Mentre si intensifica la campagna vaccinale per debellare l’emergenza sanitaria, in un panorama che vede i contagi e il tasso di positività crescere con la variante Delta del Coronavirus, anche se le terapie intensive e i reparti ordinari non preoccupano, prosegue il dibattito tra esperti e organizzazioni internazionali sulla necessità di somministrare una terza dose di vaccino contro il Covid-19.
Secondo l’Agenzia europea per i medicinali (EMA) “al momento è troppo presto per confermare se e quando ci sarà bisogno di una dose di richiamo” e sulla mutazione “Vitali 2 dosi contro la variante Delta”.
Eppure, la possibilità di procedere all’inoculazione della terza dose sembrava scontata, lo aveva annunciato qualche settimana fa anche il generale Francesco Figliuolo, commissario straordinario per l’emergenza Covid. Ma ora prevale la cautela ed Ema fa dietrofront perché “non ci sono ancora abbastanza dati dalle campagne vaccinali e dagli studi in corso per capire quanto a lungo durerà la protezione dei vaccini”, ha puntualizzato il responsabile della strategia vaccinale dell’ente regolatorio Marco Cavaleri.
Franco Locatelli, coordinatore del Comitato Tecnico scientifico (Cts), invita a “farsi trovare pronti”, anche se “ad oggi non abbiamo evidenza di quanto duri la risposta immunitaria alla vaccinazione”. Mentre il direttore dell’Istituto nazionale per la ricerca sulle malattie infettive degli Stati Uniti, Anthony Fauci, evidenzia che “in base ai dati disponibili, al momento Fda e Cdc (gli organismi responsabili per la protezione della salute pubblica negli Usa, ndr) non pensano che sia necessaria una terza dose”. Anche se “questo non vuol dire che le cose non possano cambiare.

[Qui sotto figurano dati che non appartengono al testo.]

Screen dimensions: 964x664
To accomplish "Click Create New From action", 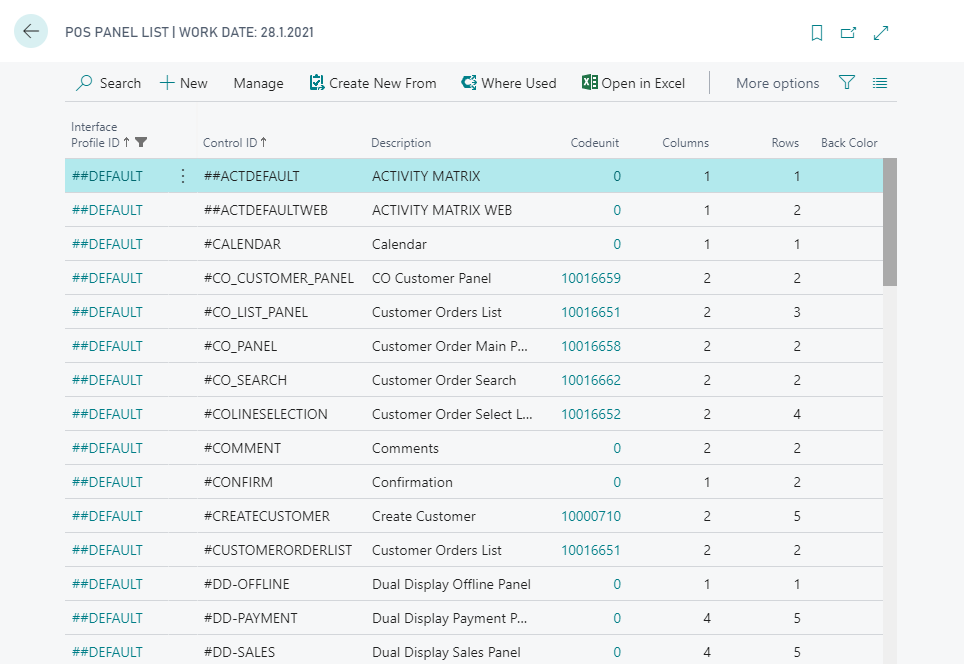I will click(x=373, y=83).
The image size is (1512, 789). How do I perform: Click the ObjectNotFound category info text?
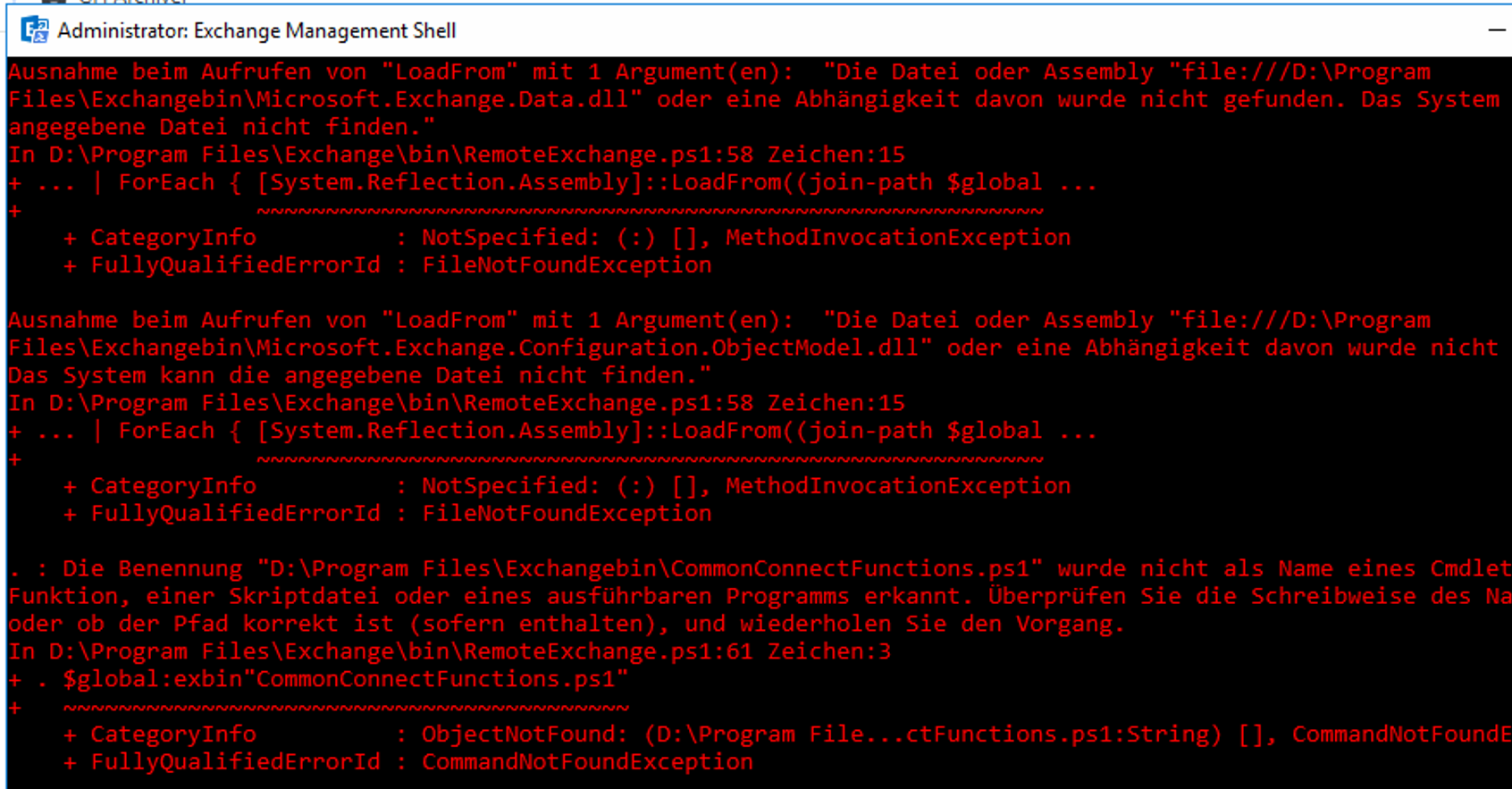(519, 734)
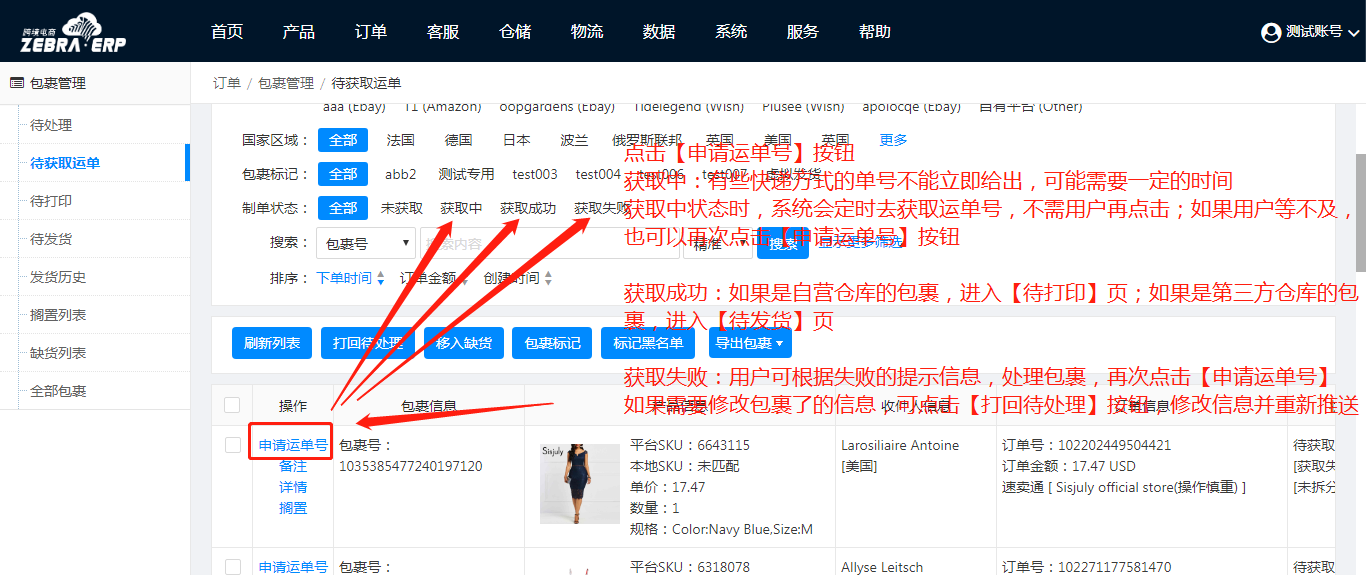Viewport: 1366px width, 575px height.
Task: Open the 包裹号 search type dropdown
Action: (x=365, y=243)
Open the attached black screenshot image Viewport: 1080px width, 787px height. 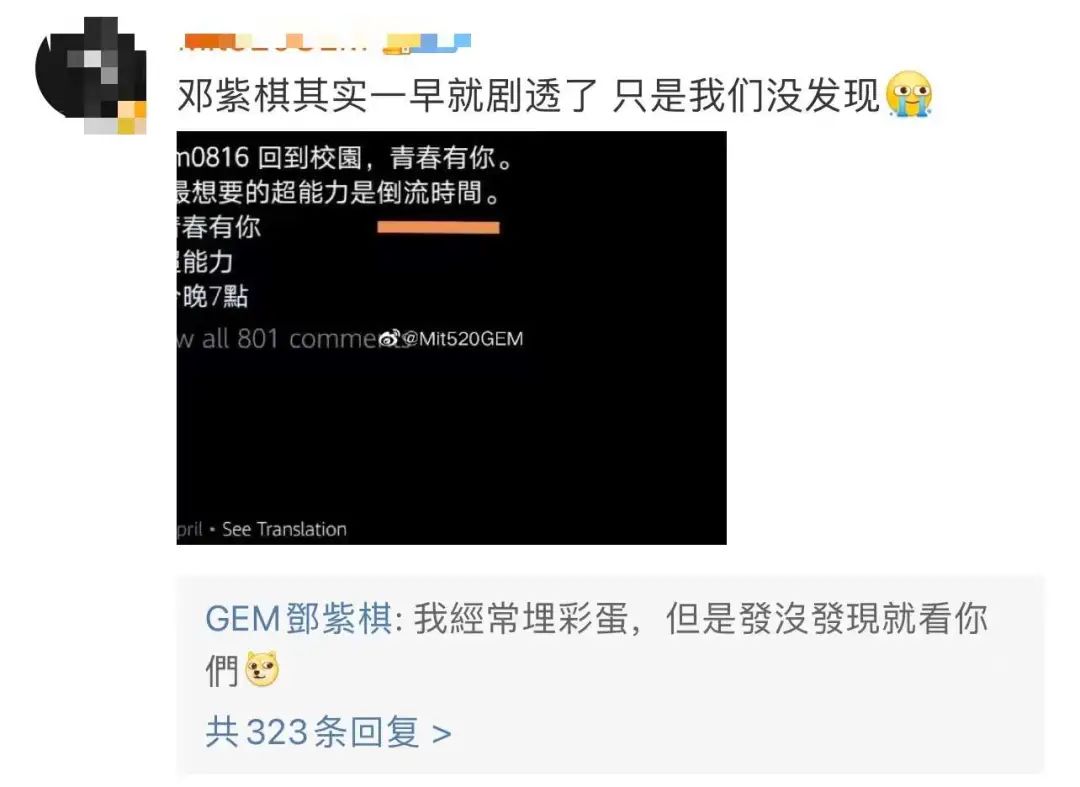click(x=451, y=337)
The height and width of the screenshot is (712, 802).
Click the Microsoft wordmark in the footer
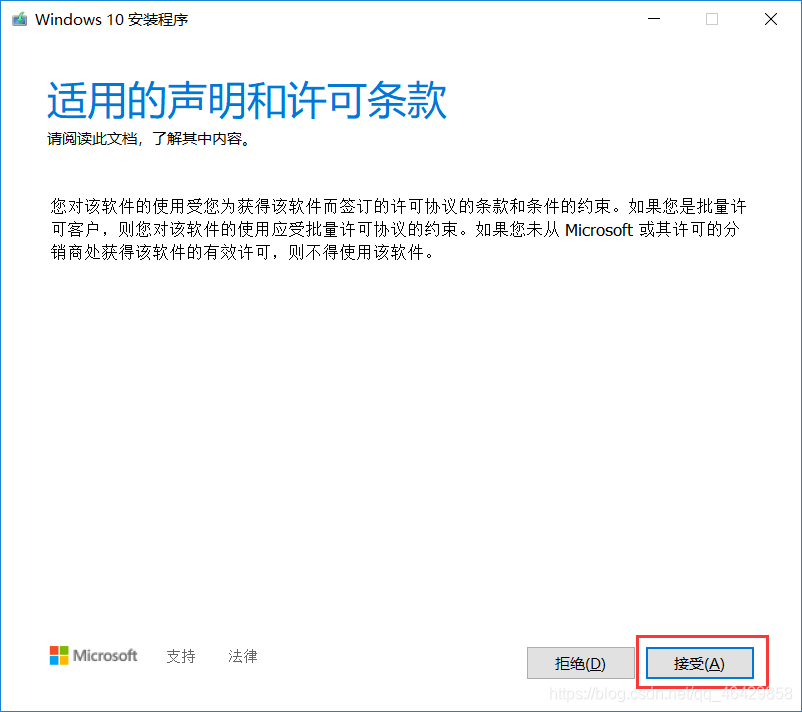pos(105,655)
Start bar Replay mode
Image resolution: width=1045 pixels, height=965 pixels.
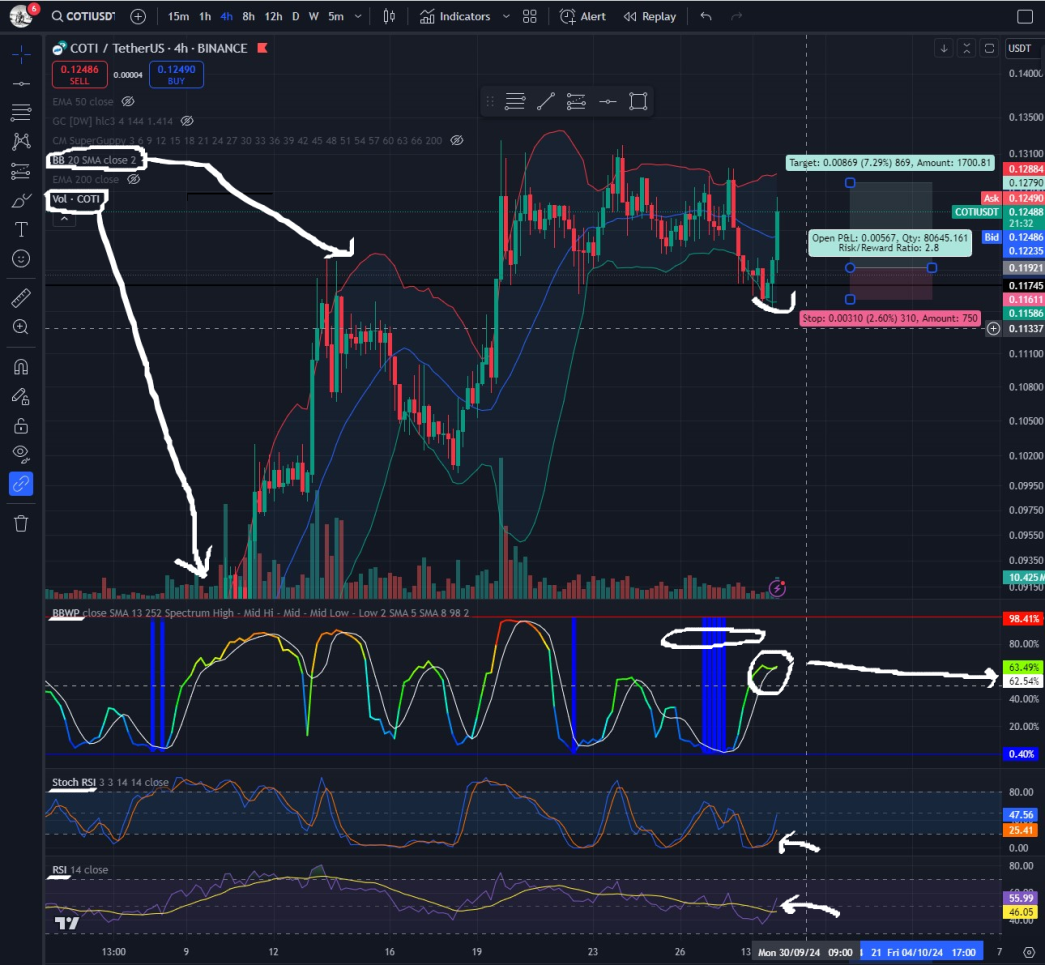[x=650, y=16]
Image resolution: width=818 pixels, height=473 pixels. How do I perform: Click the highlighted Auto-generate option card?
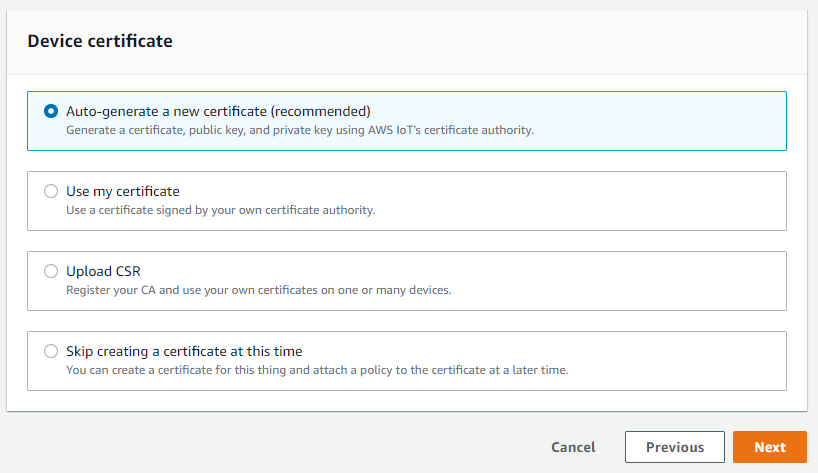(407, 121)
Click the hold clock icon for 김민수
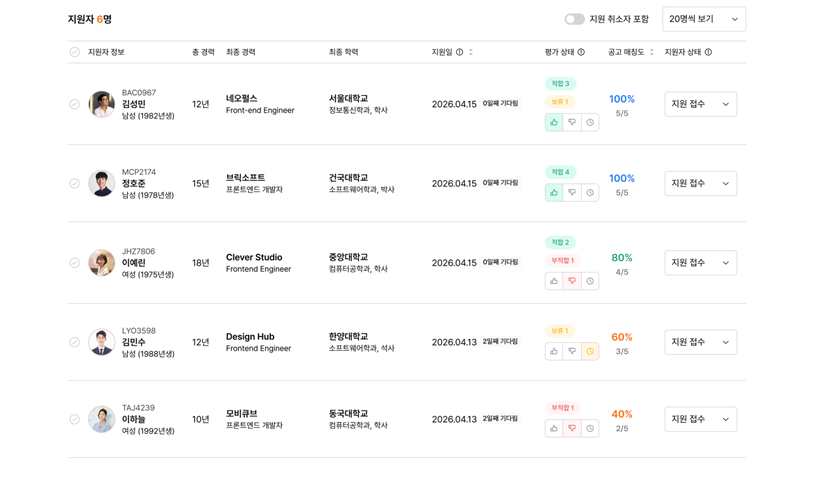 (x=590, y=351)
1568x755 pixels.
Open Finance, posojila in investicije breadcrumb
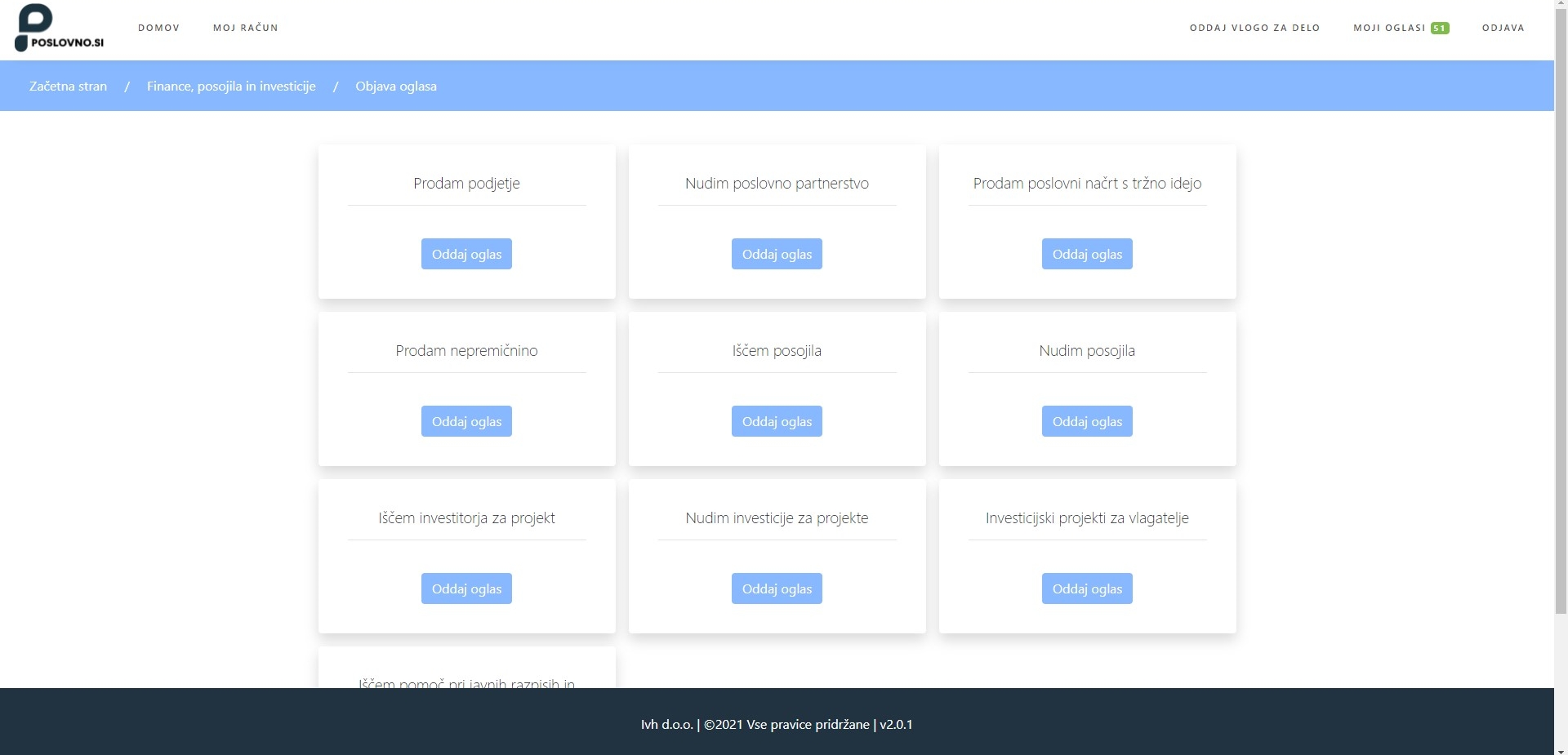[x=231, y=87]
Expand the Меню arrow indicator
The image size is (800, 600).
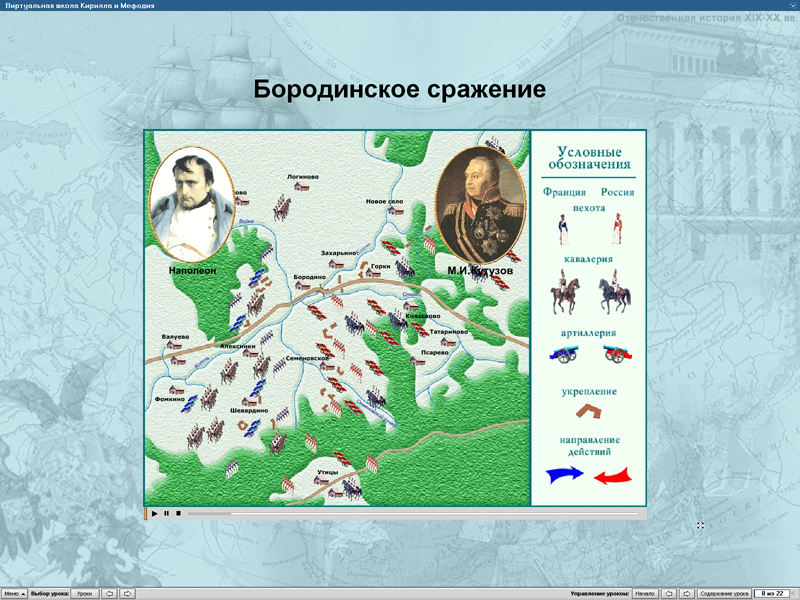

Prima o poi – ha aggiunto – potremmo aver bisogno di un ’booster’ per tutti o per alcuni gruppi selezionati, come gli anziani o le persone con patologie preesistenti”.
E poi, prima di provvedere all’iniezione della terza dose, occorre innanzitutto elaborare i dati sulla seconda somministrazione del vaccino e, prima di tutto, aderire al numero raccomandato di dosi.
“Ancora non abbiamo studi sui titoli anticorpali dopo la seconda dose di vaccino, finché non avremo questi dati non potremo sapere se, come e quando farla”, spiega Massimo Ciccozzi, direttore dell’Unità di Statistica medica ed Epidemiologia del Campus Bio-medico di Roma. E ha aggiunto che probabilmente Sars-CoV-2 “sarà nostro compagno di viaggio finché non diventerà un coronavirus umano. Si adatterà sempre di più a noi e magari dovremo fare una vaccinazione ogni anno come con l’influenza”
Insomma, al momento la cosa più importante è completare il ciclo di vaccinazione con il richiamo alla seconda dose e c’è da vaccinare una bella fetta di popolazione italiana. Più che una chiamata alla terza dose, per scongiurare la diffusione della variante Delta l’EMA ha invitato i Paesi ad accelerare i programmi di vaccinazione, colmando le lacune immunitarie e riducendo le occasioni di contagio e sviluppo di nuove varianti. Invece che vaccinare chi lo è già, quindi, l’obiettivo è arrivare a chi non ha iniziato, o portato a termine, il percorso di immunizzazione.
Molto dipenderà dallo scenario epidemiologico del prossimo autunno, dal numero dei ricoveri, e quindi di infezioni da SarsCoV2, quale possibile indicatore ragionevole per la determinazione nei cambi colore delle Regioni, in quanto peserà di più il tasso di ospedalizzazione rispetto agli altri parametri secondo il Ministro della Salute Roberto Speranza.
Perché, a parte la mutazione Beta che, secondo l’ultima indagine dell’Iss, non è stata ancora rilevata in alcuna Regione d’Italia, ma che allerta la Francia, aumenta la preoccupazione per il diffondersi in maniera capillare della variante Delta, più contagiosa, del virus.